Carnegie
Corporation
of New York
Summer 2005

 

 




< PREVIOUS 1 2 3 4 5 6 7 8 9



In a move to promote policies leading to the improvement of intermediate and adolescent literacy, the Corporation awarded a grant to the Alliance for Excellent Education in May 2003. A year later, the Alliance presented a report to Carnegie Corporation of New York. Entitled Reading Next: A Vision for Action and Research in Middle and High School Literacy, the report was written by Snow and Biancarosa with input by five of the nation’s leading literacy experts and researchers. Drawing on recommendations made by this panel of experts, the report identifies the fifteen key elements of effective adolescent literacy programs, sorting them in terms of elements aimed at instructional and infrastructure improvements. The nine elements aimed at instructional improvements include effective instructional principles embedded in content and ongoing formative assessment of students; the six elements addressing infrastructure include professional development and leadership. Each of the elements is explained in detail and examples of each are also given. Henríquez points out that state education departments, a number of schools of education and the National Governors Association are using Reading Next “as a template for how to organize adolescent literacy.” In fact, the National Governors Association has used this template to develop its own document, A Governor’s Guide to Adolescent Literacy, a kind of briefing book on adolescent literacy designed for use by governors and policymakers. The guide outlines “the core knowledge and action steps required for creating effective statewide adolescent literacy policies.”

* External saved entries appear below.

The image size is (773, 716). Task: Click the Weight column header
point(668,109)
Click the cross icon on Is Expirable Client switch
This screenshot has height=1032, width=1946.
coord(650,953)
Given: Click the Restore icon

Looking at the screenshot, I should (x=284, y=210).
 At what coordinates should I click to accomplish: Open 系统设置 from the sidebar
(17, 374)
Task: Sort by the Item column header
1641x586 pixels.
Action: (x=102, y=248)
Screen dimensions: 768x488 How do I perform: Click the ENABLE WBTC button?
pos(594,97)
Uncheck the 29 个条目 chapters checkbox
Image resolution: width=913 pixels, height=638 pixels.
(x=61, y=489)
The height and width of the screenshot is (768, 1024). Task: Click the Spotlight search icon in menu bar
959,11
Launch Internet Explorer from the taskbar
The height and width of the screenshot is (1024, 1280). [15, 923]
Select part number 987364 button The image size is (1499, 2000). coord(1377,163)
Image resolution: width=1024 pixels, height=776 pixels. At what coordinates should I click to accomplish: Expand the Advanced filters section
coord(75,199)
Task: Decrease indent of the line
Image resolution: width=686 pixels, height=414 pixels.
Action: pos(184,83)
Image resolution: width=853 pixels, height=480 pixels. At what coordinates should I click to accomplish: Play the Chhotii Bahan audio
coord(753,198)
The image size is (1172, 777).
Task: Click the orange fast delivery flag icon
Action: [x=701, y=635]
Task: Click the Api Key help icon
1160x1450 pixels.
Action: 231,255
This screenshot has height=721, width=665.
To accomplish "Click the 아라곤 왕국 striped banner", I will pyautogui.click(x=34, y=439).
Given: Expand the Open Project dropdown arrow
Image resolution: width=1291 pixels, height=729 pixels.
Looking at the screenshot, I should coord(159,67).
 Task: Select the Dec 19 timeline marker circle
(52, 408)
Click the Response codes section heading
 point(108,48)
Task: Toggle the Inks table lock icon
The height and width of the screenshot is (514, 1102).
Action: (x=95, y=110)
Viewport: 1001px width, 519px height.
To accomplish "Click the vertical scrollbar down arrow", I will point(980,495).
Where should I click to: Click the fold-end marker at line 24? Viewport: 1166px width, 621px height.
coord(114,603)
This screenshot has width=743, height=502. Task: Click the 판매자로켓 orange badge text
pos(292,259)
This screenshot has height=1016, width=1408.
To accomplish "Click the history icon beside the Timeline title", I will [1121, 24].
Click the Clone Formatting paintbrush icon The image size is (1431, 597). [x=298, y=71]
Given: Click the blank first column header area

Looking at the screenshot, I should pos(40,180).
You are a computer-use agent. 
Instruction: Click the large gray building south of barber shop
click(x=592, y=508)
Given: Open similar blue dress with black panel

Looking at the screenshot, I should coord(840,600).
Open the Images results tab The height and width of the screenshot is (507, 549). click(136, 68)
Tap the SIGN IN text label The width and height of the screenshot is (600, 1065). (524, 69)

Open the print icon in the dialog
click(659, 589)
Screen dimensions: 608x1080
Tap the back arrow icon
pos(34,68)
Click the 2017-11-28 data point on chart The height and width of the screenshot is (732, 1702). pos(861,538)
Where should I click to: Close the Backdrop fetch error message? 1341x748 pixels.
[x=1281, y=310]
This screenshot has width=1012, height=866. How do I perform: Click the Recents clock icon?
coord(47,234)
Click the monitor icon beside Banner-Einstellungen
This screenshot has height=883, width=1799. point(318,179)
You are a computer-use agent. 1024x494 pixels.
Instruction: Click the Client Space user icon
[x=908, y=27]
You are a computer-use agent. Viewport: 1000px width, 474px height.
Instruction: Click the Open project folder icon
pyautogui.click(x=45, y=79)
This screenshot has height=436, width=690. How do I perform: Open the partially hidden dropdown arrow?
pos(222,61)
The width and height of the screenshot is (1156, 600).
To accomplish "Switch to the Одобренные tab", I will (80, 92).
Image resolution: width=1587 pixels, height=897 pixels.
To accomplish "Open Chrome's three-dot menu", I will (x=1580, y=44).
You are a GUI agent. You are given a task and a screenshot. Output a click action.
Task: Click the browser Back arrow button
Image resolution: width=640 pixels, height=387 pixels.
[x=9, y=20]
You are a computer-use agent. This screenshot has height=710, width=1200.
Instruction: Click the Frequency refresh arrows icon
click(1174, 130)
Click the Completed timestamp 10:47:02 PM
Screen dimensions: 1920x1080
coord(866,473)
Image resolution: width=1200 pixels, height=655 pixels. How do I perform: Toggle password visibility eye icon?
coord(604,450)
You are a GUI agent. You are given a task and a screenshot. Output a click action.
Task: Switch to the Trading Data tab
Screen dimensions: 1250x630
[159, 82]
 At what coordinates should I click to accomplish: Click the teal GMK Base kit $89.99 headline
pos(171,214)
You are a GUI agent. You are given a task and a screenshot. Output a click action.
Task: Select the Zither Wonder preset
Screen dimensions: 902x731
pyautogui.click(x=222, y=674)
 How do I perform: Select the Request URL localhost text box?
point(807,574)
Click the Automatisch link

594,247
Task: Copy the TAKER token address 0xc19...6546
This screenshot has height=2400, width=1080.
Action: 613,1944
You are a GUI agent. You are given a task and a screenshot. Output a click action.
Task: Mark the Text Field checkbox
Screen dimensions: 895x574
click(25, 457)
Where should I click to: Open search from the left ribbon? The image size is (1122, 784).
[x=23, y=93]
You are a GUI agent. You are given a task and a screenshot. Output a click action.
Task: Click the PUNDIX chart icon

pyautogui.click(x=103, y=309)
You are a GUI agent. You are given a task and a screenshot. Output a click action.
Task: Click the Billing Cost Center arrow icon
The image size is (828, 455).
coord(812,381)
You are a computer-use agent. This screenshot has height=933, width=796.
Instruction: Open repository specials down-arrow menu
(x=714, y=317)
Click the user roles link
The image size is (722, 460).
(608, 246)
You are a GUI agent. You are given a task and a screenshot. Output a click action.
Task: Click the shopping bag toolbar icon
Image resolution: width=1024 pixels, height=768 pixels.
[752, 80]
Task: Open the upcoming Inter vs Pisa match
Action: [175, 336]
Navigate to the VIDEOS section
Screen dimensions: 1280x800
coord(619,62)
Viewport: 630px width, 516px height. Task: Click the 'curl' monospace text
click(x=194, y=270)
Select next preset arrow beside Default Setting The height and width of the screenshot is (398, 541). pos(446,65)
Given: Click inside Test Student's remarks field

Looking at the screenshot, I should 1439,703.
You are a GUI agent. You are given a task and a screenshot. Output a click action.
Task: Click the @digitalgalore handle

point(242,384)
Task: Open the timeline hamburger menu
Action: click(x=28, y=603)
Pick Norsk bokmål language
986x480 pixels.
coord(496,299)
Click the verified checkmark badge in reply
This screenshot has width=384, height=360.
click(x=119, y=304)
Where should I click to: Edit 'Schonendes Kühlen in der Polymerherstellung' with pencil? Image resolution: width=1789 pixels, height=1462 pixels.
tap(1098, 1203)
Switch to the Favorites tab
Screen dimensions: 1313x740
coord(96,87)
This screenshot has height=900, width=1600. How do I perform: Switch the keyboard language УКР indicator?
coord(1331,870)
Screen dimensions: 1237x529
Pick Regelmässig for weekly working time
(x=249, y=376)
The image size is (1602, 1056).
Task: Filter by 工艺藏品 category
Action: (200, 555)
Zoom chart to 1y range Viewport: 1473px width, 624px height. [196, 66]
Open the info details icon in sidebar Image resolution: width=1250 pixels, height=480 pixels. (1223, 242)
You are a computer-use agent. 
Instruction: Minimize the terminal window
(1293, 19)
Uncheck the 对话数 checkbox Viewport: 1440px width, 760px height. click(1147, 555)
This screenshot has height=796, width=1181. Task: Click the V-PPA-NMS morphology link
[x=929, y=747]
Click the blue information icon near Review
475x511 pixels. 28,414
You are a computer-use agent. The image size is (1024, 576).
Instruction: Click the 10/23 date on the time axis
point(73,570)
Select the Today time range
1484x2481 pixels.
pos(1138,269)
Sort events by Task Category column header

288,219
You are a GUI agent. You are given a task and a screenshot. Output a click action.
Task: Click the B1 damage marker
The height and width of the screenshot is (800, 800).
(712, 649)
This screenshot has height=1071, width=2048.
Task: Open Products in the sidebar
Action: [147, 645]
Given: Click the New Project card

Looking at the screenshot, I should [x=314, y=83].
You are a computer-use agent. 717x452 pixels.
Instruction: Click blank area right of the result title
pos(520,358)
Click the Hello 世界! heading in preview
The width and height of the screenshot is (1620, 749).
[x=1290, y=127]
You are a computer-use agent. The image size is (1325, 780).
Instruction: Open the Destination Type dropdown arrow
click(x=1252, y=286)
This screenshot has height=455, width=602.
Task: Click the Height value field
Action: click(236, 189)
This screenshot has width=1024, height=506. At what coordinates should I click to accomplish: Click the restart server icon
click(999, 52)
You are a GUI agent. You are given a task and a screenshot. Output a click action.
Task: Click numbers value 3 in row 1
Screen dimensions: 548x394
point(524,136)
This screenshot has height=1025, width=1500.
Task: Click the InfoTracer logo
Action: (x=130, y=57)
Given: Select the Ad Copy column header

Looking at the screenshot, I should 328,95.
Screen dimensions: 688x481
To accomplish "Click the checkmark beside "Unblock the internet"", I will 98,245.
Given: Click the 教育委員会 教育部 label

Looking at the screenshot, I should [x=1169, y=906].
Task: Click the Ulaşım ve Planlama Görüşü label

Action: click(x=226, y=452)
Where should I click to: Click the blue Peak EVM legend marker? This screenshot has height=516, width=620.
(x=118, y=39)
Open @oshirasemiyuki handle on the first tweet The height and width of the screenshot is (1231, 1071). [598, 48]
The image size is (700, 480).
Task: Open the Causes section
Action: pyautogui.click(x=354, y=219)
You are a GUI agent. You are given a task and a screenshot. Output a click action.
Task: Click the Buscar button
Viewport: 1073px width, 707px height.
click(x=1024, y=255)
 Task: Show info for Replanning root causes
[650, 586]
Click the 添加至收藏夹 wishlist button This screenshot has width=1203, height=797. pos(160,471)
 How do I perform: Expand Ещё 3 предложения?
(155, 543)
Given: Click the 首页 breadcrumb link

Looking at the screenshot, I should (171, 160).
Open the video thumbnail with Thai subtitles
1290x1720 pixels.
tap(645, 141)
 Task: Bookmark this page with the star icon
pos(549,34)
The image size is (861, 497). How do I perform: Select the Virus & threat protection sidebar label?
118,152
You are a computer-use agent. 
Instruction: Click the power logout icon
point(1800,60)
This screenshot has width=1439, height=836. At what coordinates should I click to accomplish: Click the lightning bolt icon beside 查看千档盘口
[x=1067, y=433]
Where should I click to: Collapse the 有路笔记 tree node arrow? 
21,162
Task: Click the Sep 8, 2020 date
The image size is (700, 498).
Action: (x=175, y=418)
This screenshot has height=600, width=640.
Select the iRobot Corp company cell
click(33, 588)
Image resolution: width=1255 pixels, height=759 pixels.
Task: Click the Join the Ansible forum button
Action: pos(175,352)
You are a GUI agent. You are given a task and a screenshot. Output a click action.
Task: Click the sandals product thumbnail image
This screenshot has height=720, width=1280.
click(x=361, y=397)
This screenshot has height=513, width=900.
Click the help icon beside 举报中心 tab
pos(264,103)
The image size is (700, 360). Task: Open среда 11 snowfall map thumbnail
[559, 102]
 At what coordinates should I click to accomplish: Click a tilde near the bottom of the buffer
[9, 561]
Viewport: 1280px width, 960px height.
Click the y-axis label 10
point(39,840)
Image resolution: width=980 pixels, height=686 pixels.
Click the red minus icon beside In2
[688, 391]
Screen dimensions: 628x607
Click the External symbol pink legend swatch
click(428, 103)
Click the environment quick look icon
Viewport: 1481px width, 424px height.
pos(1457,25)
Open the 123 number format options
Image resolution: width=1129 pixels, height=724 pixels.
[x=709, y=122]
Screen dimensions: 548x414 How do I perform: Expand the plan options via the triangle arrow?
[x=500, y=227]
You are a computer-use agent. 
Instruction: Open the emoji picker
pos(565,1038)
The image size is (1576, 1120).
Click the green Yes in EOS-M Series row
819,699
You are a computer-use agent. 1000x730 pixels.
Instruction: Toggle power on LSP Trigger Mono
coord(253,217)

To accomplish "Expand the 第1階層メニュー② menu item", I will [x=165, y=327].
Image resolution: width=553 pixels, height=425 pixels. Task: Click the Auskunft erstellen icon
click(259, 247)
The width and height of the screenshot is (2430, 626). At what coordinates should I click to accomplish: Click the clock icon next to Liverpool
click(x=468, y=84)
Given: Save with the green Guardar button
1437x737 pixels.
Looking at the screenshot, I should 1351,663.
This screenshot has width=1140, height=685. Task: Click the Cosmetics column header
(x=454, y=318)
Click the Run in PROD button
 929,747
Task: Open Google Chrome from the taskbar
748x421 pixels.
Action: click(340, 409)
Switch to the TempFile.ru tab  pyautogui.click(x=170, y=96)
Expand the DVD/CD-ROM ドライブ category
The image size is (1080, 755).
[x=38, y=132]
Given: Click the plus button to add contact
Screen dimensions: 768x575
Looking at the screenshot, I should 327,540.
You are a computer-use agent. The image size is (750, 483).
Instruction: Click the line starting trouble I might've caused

Reading Next is compelling,” says Susan Frost, President of the Alliance for Excellent Education from 2001 to 2004, “because it’s something you can pick up and put into practice.” She adds, “It’s almost a checklist.” If Frost finds Reading Next “compelling,” she is not alone in her judgment. Available for downloading on the web site of the Corporation (http://www.carnegie.org/sns/literacy.html) and the Alliance (www.all4ed.org/publications/ReadingNext/index.html) as well as through links with partner organizations working to advance literacy, Reading Next is in its third printing. Its pass-along readership is huge, says Henríquez. The Corporation grant made it possible to take the issue of adolescent literacy, which Frost describes as cutting edge, to the public at large, including educators and policymakers. The aim, she explains, was to find everyone’s research and practice [on the subject] and put it together in a readable document, and then to use it to influence federal policy. The wide dissemination and readability of Reading Next are not in question at this point; the extent of its influence on federal policy remains to be seen. Too many adolescent readers “can’t comprehend, use information, think critically and write,” observes Frost. “Policy people understand the problem, but not the general public. [The reception of] the Reading Next report is a good example of people being ready to receive this information,” she says. “Carnegie Corporation has taken some nascent efforts and grown them,” says Frost, adding, “Let’s see how we can speed this up.”

A grant to the University of Kansas Center for Research on Learning (CRL) in July 2003 certainly has the potential to accelerate the reform. The CRL project, according to Don Deshler, seeks to answer a fundamental question: What are the factors that make some urban secondary schools succeed, while others fail? In an effort to “scale up” successful secondary school reform models that advance adolescent literacy, the CRL project conducted a thorough review of the literature of secondary school reform models and then scheduled visits to targeted sites where innovative work in school reform and literacy instruction is taking place. The goal was to develop “a converging practices model,” explains Deshler.

As with the Reading Next research initiative, upon completing the literature review, a set of “critical components” of urban school reform began to converge, which were identifiable by category, e.g., performance outcomes, instruction and learning, professional development, incentives and accountability, data analysis and leadership—each of which the CRL investigators developed, researched and tested in a variety of school settings and situations.